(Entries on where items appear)

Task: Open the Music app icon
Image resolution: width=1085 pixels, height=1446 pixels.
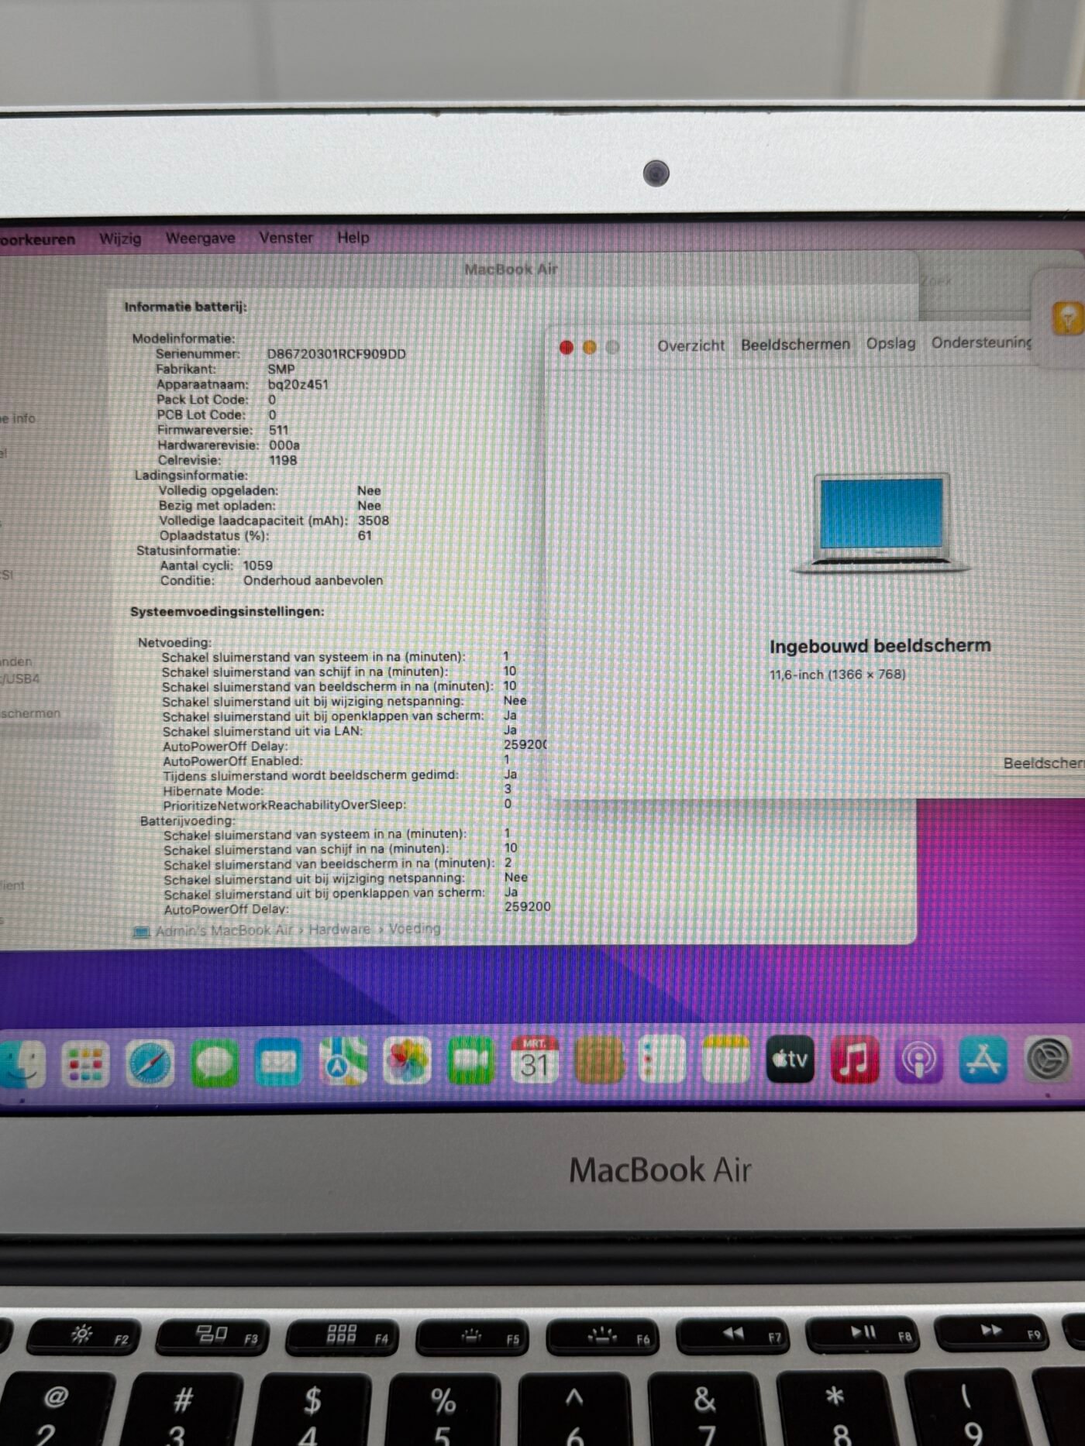Action: click(854, 1059)
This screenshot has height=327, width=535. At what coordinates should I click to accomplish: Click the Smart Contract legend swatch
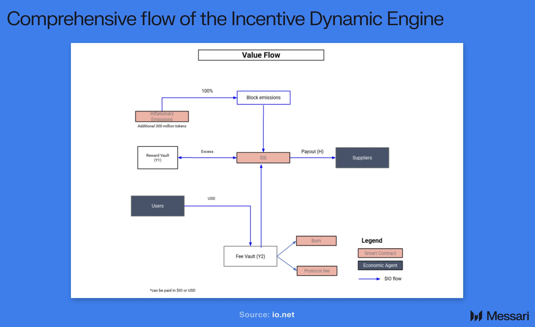[x=380, y=253]
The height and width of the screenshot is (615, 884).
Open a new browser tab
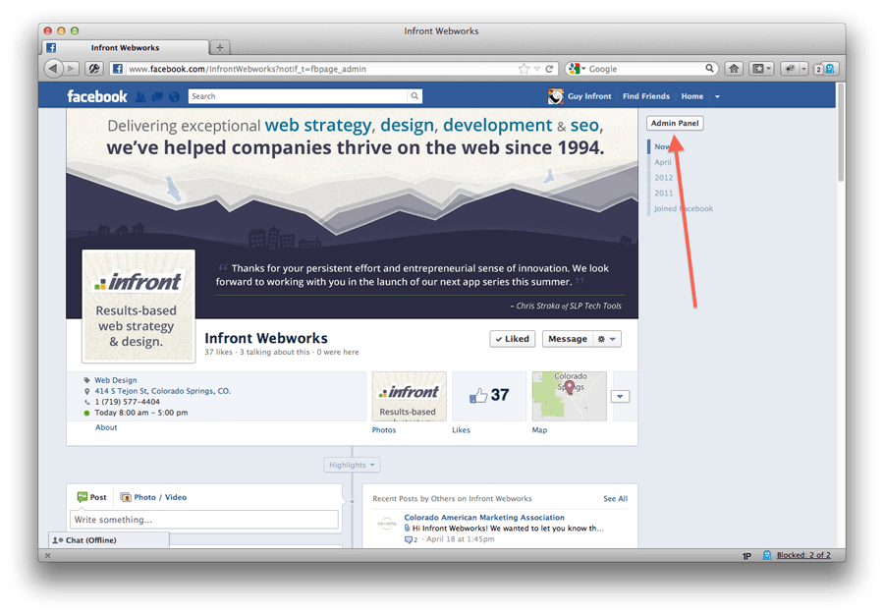(x=220, y=48)
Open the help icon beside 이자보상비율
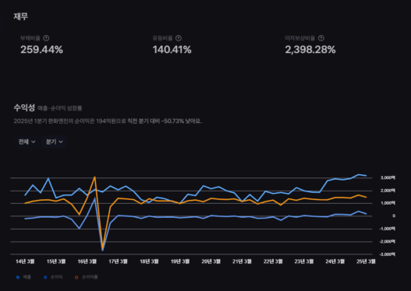411x291 pixels. tap(321, 38)
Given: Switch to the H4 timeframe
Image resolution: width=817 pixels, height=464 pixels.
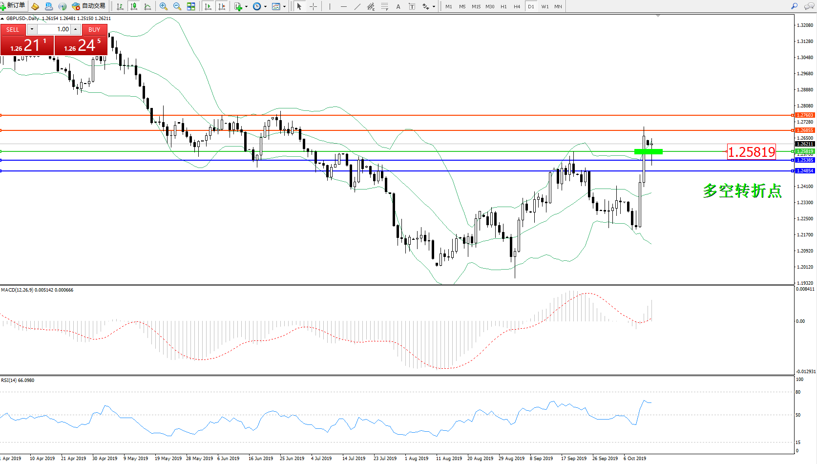Looking at the screenshot, I should (x=517, y=6).
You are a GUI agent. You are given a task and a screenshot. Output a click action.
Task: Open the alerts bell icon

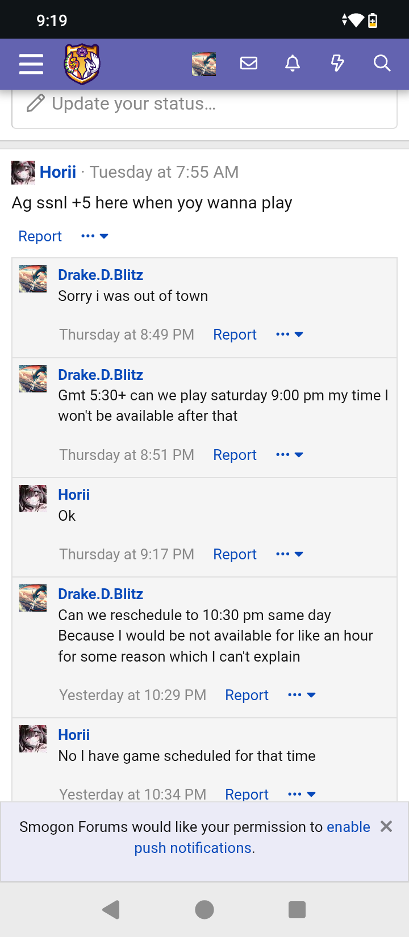pos(293,63)
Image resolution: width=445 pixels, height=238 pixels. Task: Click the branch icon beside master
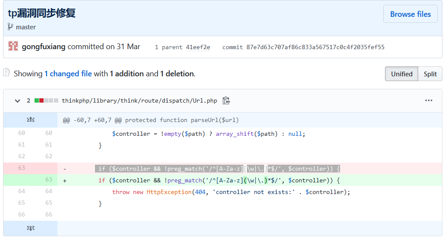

_WHAT IS BEING ASKED_. Copy the items word for word, starting at the line that contains "The height and" and ending after the line that contains "Looking at the". Don't include the pictures.

_OUTPUT OF THE EXERCISE_.
The height and width of the screenshot is (615, 884).
Open a new browser tab
(x=220, y=48)
Open the help icon beside 이자보상비율
411x291 pixels. tap(321, 38)
Given: Switch to the H4 timeframe
Image resolution: width=817 pixels, height=464 pixels.
Looking at the screenshot, I should (x=517, y=6).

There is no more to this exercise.